:: Material ::

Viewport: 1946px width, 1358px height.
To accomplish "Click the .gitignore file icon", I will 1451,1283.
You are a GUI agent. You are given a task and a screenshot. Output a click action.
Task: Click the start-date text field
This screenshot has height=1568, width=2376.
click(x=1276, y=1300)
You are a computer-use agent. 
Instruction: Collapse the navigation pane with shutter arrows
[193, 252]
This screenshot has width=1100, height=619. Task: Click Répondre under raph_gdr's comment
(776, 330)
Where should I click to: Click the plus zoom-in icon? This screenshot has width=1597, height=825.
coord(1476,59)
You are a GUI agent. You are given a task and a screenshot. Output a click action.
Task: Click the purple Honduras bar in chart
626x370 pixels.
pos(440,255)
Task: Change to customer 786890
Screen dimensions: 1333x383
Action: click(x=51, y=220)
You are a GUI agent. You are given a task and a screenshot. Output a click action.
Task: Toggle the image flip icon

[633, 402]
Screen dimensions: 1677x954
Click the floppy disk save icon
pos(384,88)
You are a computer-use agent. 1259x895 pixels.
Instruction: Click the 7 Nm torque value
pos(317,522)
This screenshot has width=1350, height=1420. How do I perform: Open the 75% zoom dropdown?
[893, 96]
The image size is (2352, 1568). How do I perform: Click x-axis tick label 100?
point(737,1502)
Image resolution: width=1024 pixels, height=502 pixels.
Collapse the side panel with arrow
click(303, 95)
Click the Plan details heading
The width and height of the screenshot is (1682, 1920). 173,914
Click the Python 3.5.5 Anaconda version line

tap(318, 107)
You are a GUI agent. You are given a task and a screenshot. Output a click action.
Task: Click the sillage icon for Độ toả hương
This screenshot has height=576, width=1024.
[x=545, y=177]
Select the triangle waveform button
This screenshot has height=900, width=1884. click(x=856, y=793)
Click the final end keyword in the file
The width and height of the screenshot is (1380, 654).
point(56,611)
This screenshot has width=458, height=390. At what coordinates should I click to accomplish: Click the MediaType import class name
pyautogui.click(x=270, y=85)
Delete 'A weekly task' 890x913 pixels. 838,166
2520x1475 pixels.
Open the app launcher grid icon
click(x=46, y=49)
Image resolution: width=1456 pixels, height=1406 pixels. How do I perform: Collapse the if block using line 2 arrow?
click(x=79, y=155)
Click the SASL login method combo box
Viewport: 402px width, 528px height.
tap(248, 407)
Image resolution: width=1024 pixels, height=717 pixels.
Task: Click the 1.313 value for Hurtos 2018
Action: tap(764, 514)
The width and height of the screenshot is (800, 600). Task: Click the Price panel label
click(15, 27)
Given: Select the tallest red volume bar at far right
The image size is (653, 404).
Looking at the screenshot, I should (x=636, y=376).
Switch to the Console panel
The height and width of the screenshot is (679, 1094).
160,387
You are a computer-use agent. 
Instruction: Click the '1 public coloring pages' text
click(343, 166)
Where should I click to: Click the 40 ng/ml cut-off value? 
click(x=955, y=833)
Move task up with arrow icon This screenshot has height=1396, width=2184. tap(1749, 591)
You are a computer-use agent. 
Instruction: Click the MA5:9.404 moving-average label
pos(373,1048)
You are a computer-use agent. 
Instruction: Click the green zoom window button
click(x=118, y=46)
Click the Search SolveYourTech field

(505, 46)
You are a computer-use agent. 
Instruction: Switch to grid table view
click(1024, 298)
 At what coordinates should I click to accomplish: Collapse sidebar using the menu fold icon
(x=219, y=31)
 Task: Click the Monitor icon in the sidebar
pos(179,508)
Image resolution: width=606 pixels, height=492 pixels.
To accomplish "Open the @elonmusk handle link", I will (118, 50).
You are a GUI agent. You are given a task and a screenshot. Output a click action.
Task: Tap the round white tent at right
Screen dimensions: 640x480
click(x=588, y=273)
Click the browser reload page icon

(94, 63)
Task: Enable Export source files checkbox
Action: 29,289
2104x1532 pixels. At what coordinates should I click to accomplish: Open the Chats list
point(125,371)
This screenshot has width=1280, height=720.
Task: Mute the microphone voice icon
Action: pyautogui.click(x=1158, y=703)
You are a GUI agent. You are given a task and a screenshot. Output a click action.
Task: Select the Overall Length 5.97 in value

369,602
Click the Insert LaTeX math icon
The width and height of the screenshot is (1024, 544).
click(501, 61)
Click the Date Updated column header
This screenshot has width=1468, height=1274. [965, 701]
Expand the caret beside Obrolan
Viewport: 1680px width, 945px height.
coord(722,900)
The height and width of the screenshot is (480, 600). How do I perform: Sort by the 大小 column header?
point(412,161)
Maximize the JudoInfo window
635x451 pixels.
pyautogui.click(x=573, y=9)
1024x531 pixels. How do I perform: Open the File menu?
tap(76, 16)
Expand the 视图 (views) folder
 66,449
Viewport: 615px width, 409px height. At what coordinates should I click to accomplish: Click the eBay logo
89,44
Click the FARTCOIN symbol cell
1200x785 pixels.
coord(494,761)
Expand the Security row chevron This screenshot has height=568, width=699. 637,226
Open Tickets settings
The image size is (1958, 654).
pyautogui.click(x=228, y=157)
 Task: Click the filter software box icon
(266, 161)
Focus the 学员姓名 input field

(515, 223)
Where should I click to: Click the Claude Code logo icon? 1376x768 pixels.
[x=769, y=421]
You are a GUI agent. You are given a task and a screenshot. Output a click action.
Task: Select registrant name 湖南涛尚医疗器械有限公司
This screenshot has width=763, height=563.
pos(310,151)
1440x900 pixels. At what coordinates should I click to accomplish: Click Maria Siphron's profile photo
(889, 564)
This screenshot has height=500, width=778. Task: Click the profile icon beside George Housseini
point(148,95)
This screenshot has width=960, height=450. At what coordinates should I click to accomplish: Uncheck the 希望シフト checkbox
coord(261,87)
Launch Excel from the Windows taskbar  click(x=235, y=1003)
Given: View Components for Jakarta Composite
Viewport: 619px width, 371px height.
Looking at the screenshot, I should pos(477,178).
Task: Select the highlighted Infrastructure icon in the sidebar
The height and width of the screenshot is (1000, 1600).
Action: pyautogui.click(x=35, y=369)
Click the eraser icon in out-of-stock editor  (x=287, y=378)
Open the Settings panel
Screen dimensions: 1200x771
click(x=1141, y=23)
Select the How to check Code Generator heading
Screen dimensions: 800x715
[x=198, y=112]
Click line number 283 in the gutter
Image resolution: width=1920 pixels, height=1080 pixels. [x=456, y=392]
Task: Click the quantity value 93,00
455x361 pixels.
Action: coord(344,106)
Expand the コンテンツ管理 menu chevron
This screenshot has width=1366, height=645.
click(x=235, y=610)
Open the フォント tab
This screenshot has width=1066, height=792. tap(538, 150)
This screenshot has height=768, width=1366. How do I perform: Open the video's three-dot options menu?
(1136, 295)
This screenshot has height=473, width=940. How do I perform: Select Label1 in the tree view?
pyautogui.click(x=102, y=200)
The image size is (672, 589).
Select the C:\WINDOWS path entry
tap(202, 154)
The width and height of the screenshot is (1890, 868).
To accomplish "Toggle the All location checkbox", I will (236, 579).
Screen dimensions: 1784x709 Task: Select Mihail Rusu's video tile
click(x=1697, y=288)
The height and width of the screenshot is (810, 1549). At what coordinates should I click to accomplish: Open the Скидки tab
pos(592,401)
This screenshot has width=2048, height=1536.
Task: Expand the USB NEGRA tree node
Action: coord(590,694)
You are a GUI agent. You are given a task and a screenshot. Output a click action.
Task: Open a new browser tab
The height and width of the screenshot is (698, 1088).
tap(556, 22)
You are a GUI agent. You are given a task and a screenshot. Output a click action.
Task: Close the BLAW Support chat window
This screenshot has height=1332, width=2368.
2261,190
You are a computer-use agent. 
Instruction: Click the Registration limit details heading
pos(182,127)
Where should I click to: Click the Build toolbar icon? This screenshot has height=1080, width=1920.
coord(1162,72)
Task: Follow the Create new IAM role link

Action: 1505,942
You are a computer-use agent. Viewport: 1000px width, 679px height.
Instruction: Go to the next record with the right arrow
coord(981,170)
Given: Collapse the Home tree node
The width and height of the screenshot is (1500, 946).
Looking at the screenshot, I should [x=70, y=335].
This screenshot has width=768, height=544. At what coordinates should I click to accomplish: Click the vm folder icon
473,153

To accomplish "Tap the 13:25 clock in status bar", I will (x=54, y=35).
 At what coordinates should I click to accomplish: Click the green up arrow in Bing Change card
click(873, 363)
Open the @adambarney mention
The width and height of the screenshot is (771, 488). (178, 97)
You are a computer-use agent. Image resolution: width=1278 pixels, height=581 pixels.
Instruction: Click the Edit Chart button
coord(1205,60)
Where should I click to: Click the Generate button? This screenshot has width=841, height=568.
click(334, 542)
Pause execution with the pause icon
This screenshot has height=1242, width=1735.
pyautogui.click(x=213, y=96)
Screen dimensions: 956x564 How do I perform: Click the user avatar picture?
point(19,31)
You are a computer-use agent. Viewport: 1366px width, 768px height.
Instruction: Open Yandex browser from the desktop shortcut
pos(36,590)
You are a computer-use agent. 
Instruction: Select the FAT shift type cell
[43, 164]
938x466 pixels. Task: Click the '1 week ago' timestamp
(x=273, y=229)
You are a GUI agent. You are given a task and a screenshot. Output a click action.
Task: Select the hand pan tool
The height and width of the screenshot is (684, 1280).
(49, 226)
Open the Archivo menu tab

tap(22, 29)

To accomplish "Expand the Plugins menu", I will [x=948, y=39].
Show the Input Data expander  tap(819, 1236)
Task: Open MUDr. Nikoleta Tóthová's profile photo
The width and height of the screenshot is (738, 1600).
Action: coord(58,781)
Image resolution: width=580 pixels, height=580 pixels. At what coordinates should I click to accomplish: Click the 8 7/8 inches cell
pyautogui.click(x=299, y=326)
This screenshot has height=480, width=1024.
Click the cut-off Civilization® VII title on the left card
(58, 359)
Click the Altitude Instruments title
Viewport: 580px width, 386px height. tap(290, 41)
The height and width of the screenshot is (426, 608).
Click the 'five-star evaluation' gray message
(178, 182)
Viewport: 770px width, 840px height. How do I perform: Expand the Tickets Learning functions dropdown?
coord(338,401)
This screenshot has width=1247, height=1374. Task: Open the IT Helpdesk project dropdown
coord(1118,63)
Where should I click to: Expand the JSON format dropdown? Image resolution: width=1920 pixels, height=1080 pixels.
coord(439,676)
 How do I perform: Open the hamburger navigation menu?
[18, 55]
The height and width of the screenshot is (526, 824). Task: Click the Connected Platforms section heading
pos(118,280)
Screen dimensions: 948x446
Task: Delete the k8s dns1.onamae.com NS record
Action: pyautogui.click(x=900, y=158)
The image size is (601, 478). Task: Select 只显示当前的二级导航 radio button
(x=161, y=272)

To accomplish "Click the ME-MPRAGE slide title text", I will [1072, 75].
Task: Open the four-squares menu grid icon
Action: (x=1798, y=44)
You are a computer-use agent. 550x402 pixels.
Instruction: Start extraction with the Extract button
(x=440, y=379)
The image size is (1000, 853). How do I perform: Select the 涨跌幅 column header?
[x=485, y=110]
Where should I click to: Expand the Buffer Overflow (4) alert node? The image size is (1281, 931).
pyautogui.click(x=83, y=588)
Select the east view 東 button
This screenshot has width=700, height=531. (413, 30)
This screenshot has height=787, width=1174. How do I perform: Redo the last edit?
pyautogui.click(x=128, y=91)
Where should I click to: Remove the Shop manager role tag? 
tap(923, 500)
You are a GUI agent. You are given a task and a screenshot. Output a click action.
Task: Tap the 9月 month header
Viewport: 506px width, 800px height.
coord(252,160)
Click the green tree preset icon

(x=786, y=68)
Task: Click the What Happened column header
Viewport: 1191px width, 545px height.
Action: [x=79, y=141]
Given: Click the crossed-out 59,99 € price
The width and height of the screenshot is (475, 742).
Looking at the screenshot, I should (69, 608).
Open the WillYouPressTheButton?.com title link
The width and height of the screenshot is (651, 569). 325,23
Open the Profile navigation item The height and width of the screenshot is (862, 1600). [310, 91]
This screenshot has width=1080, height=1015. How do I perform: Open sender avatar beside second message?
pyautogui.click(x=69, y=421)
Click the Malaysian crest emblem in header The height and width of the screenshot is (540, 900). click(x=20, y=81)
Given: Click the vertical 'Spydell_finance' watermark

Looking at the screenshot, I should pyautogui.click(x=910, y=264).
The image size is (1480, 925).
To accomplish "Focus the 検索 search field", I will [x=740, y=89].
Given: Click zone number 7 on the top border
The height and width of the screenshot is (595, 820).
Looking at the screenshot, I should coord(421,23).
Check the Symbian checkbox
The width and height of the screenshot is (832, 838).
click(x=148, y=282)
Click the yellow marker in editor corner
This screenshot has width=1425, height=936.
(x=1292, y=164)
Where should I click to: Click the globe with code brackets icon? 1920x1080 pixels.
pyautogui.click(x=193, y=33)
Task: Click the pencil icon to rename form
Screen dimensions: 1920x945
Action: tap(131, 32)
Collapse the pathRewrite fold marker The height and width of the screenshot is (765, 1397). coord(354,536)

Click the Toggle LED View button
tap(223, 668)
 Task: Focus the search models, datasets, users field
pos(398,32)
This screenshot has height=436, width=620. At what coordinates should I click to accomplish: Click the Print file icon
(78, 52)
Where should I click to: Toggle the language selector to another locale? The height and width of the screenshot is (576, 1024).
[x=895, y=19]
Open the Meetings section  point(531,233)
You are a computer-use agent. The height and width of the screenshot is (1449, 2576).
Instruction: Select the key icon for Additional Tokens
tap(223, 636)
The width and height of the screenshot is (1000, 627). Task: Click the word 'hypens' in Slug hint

:::

> **What is expected**:
Please convert the records into a Markdown table with columns No. and Text, one numbered row per line and blank lines left out. Begin at the line that has "Click the Malaysian" and stop after the line that has "tap(223, 668)".

> **Correct output**:
| No. | Text |
|---|---|
| 1 | Click the Malaysian crest emblem in header The height and width of the screenshot is (540, 900). click(x=20, y=81) |
| 2 | Given: Click the vertical 'Spydell_finance' watermark |
| 3 | Looking at the screenshot, I should pyautogui.click(x=910, y=264). |
| 4 | The image size is (1480, 925). |
| 5 | To accomplish "Focus the 検索 search field", I will [x=740, y=89]. |
| 6 | Given: Click zone number 7 on the top border |
| 7 | The height and width of the screenshot is (595, 820). |
| 8 | Looking at the screenshot, I should coord(421,23). |
| 9 | Check the Symbian checkbox |
| 10 | The width and height of the screenshot is (832, 838). |
| 11 | click(x=148, y=282) |
| 12 | Click the yellow marker in editor corner |
| 13 | This screenshot has width=1425, height=936. |
| 14 | (x=1292, y=164) |
| 15 | Where should I click to: Click the globe with code brackets icon? 1920x1080 pixels. |
| 16 | pyautogui.click(x=193, y=33) |
| 17 | Task: Click the pencil icon to rename form |
| 18 | Screen dimensions: 1920x945 |
| 19 | Action: tap(131, 32) |
| 20 | Collapse the pathRewrite fold marker The height and width of the screenshot is (765, 1397). coord(354,536) |
| 21 | Click the Toggle LED View button |
| 22 | tap(223, 668) |